Who can help me with planning?

  • Research, Campus, and Environmental Safety ([email protected]) can help with interim plan development and guidance, including:
    • Risk assessment to identify those activities that may pose a hazard when unattended.
    • Safeguards to implement if high risk work will continue.
    • Handling and disposal of laboratory waste.
    • Questions relating to PPE, disinfection, and cleaning.

How should I prioritize my research activities to maximize continuity?

  • The following rubric can be found in the UT Dallas Continuity Planning and Recovery Guide for Laboratories and Research Facilities:
Priority Rating Importance Recovery Time
Critical Function directly impacts the life, health, safety, or security of the UT Dallas community and stopping would have significant consequences. < 4 hours
High Function must continue at normal or increased level. Pausing for more than 24 hours may cause significant consequences or serious harm to business operations, upstream and downstream dependent organizations or units, revenue and finances, reputation, or other core mission services. < 24 hours
Medium Function must be continued if at all possible, perhaps in reduced mode. Stopping for more than one week may cause major disruption to business operations, upstream and downstream dependent organizations or units, revenue and finances, or other core mission services. < 1 week
Low Function could be suspended for up to one month without causing significant disruption to business operations, upstream and downstream dependent organizations or units, revenue and finances, or other core mission services. < 1 month
Deferrable Function may pause and resume when conditions permit. Deferring this function for more than one month may cause slight disruption to business operations, upstream and downstream dependent organizations or units, revenue and finances, or other core mission services. > 1 month

I rely on a core facility. What continuity plans are in place for core facilities?

  • Research Core Facilities (RCF) have developed continuity plans for the facilities, but specifics for accessibility may differ. Contact RCF director Jimmy Gowrisanker or individual core managers about their plans and how to maintain your access.

What about accessing restricted or secure data from off campus?

  • These will need to be addressed on a case-by-case basis dependent on usage or contractual obligations. If you are unsure, please email [email protected] with your project ID and your intended use case for more information.

What if the “worst case” occurs and I am unable to maintain my laboratory operations?

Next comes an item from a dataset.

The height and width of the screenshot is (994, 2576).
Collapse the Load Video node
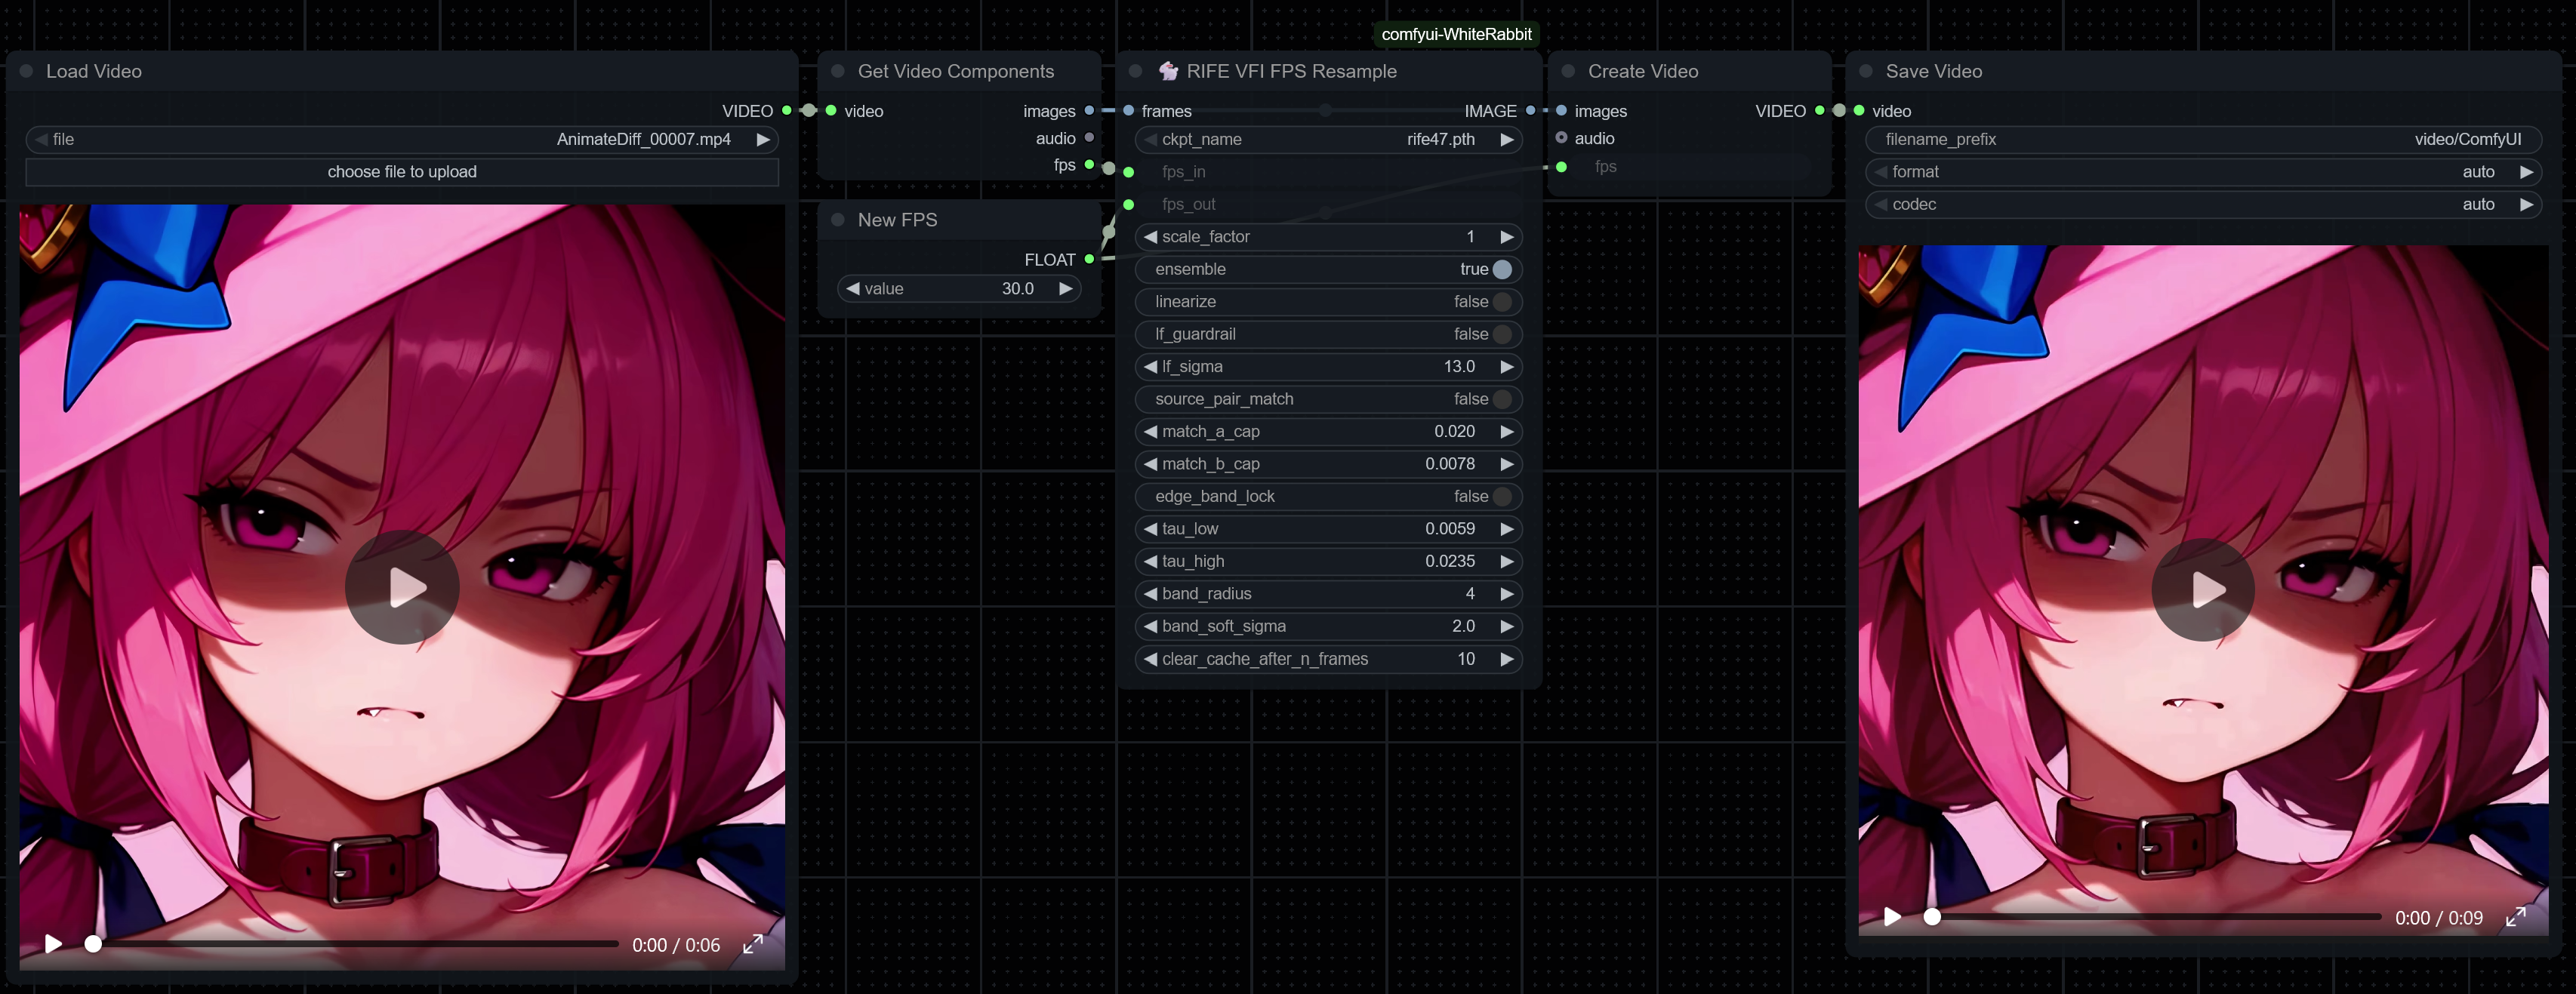(x=25, y=71)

  • Preparation now will help mitigate the impact if it becomes necessary to close out all of your laboratory operations. Please consider the prerequisites for this and their impacts. Guidance for safe laboratory close-out can be found here.

What must research laboratories do to prepare for the care of research animals in case of disruption?

  • Laboratories should be prepared to ramp down, curtail, or postpone animal research experiments if and when the need arises. For ongoing experiments, please limit or discontinue removing animals from from Lab Animal Resource Center (LARC)-managed facilities. The LARC will continue daily animal care in the vivarium and satellite housing rooms (including regular cage cleaning, feed and water assurance, and health checks). If you have animals in these areas, LARC staff will continue to care for them.

How will animal care proceed if access is limited?

  • The from Lab Animal Resource Center (LARC) expects to continue to provide regular care to LARC-maintained animals. The LARC has developed plans to respond to a variety of curtailment or reduced staffing scenarios, and will communicate directly with relevant PIs if campus circumstances change. Please discuss plans with LARC leadership if you have questions.